Macintosh SE powered off unexpectedly, strong electrical smell

Hey y’all,

after finally being able to use my Macintosh SE (it had been sitting unused for weeks due to a faulty floppy drive while I was waiting for replacement parts from overseas), I ran into an issue today that I wanted to document and ask about.

Earlier today my BlueSCSI arrived, and before switching over to it I wanted to create an archive of the internal hard drive, as it contains some software I’d like to preserve. Disk Copy gave me a bit of trouble, so this involved some trial and error, and the SE ended up running continuously for roughly two hours.

I then briefly left the room to say good night to my cat and when I came back a few minutes later, the Macintosh was completely powered off. The entire room smelled very strongly of burnt electronics.

I immediately went to the outlet and cut the power. I did not attempt to turn the machine back on but it is possible it still had power for at least 8 minutes.

After a few minutes to calm down, I opened the SE for a visual inspection only (no touching of course). I couldn’t see anything obviously damaged or burnt. My assumption is that the RIFA capacitor in the power supply failed. I didn’t personally see any smoke, but the SE sits directly next to a wide open window, so any smoke could easily have went outside before I returned. Even so, the smell remained very strong for at least 50 minutes afterward (counting).
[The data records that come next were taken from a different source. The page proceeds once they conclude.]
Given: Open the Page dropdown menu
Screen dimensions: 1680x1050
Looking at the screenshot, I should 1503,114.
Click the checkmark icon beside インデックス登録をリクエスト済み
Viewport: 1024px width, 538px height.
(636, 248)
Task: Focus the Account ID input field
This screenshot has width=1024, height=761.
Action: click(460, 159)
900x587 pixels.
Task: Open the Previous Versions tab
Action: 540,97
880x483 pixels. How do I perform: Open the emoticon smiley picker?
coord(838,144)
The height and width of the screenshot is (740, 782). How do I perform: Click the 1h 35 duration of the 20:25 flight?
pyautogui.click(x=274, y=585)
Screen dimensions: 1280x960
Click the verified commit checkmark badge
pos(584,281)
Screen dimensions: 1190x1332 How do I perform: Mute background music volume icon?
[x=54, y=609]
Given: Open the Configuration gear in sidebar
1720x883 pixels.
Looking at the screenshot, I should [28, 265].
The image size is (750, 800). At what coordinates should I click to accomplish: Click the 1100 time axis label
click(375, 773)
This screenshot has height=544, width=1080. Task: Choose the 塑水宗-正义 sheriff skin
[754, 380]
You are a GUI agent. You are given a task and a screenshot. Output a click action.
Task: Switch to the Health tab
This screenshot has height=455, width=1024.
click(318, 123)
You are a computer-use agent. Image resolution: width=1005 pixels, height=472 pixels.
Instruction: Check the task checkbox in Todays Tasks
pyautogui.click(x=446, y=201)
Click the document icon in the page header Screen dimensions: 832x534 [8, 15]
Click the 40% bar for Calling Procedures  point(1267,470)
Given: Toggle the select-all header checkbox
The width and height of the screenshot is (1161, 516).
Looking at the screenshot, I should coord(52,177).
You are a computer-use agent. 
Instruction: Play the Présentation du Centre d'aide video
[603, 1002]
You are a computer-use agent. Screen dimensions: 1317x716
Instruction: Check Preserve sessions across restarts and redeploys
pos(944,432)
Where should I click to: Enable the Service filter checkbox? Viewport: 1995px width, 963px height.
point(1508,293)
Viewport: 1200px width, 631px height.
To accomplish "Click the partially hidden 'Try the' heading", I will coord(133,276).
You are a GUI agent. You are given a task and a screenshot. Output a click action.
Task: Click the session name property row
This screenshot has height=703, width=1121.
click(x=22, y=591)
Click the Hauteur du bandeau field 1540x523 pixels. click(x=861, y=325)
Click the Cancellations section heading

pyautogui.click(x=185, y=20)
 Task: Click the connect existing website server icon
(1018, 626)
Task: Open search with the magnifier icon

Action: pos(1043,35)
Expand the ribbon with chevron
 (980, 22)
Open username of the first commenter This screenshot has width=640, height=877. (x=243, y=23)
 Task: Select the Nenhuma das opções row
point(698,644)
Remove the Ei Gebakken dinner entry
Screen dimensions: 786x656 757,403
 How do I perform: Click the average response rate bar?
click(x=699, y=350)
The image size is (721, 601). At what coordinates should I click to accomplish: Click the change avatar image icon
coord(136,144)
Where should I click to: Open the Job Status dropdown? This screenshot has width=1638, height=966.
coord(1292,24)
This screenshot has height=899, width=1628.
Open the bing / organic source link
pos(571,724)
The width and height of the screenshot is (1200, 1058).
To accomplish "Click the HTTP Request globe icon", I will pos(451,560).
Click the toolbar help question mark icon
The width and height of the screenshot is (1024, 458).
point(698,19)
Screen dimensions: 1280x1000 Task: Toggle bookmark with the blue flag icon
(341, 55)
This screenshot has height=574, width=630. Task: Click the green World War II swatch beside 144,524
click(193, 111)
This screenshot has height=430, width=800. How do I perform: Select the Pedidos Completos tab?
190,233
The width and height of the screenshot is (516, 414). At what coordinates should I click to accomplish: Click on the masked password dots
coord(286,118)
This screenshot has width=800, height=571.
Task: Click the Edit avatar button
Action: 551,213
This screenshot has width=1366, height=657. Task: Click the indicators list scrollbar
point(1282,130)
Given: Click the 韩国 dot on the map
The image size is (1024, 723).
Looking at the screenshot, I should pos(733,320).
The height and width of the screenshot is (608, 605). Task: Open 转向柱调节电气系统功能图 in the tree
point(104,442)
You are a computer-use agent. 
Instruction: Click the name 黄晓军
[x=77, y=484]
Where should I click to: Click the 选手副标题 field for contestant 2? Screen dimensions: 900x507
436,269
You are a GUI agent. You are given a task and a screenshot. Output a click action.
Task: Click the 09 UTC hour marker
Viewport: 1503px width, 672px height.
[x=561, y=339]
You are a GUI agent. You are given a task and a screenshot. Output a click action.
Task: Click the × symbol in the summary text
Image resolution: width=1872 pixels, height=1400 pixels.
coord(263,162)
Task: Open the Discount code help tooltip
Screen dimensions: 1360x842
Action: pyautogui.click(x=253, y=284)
I’m not planning to apply power again until the PSU has been serviced. While I do have a fair amount of experience repairing vintage Apple hardware, I’m honestly very uncomfortable working around high voltage components, especially in CRT era machines. I did a Floppy repair on it a few days ago but this was my pain tolerance.

So my two questions are:
1. How safe is it to service or recap a power supply in an 80s Macintosh like the SE?
2. Does this failure pattern sound consistent with a RIFA capacitor, or are there other common PSU faults that could produce a similar smell and sudden shutdown?

I know RIFA failures are notorious for producing a lot of smoke and an extremely persistent smell. I didn’t witness smoke directly, but the odor is by far the strongest I’ve ever experienced from electronics, even though it didn’t smell "fishy" as often described, just strongly of burnt electronics.

Thanks a lot!
 
There are no failure-prone RIFA safety caps in the SE power supply or on its analog board. You were having some display issues before this happened, right? I suspect the flyback transformer is what failed.

The SE and SE/30 power supplies are compatible, but you may need an analog board repair, not a power supply.

Also, you can use the initiator mode on BlueSCSI to copy the contents of the hard drive to an image on an SD card without another computer involved, as long as you have a way to power the hard drive.